SOURCE INFORMATION below:
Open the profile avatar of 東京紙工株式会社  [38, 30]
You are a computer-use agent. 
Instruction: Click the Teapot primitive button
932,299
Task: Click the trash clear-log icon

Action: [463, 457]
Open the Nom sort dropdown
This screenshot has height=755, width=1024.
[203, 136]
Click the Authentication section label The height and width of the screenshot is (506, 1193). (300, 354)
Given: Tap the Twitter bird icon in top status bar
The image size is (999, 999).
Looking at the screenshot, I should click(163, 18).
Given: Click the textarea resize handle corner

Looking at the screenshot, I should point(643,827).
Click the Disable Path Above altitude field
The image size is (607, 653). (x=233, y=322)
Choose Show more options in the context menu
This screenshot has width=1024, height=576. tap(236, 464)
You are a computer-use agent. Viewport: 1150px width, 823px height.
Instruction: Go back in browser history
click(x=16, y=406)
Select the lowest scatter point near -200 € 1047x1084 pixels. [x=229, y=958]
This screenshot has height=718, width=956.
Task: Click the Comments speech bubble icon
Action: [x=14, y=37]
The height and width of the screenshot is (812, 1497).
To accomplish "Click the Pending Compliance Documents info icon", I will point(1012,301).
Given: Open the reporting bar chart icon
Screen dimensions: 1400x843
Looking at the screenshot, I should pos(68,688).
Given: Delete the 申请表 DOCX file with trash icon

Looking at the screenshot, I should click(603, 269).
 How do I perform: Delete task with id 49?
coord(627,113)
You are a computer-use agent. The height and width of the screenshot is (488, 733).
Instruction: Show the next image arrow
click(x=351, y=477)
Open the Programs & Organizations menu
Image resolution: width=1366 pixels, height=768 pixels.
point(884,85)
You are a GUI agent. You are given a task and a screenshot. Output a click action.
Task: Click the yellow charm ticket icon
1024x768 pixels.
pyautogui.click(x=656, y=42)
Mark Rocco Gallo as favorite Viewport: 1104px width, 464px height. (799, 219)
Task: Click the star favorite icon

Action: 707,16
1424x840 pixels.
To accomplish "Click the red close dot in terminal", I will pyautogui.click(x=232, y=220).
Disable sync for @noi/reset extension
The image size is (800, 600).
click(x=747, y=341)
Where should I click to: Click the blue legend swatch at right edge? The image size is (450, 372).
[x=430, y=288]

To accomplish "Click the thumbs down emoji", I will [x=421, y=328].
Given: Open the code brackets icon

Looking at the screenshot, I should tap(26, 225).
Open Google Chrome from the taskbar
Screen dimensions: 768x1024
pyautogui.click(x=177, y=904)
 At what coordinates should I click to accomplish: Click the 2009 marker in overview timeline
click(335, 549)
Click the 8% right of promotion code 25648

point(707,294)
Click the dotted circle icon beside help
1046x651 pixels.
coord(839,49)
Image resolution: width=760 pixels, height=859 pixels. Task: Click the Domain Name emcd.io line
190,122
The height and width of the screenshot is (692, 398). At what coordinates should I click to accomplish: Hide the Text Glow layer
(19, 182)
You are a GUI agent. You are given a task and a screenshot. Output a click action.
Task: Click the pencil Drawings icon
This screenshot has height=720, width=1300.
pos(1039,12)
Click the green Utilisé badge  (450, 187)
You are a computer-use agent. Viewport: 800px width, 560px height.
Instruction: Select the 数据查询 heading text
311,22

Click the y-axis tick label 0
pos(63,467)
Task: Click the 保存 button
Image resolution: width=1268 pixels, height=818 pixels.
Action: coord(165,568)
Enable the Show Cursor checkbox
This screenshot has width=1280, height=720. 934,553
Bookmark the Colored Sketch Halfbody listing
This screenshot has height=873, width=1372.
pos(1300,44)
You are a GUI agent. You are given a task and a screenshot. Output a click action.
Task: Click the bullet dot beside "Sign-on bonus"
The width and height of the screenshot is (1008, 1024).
End of SOURCE INFORMATION.
## WHAT THE EXERCISE ASKS
Across the entries above, how many lines include the word "Viewport"? Give only the number.

## ANSWER BOX
3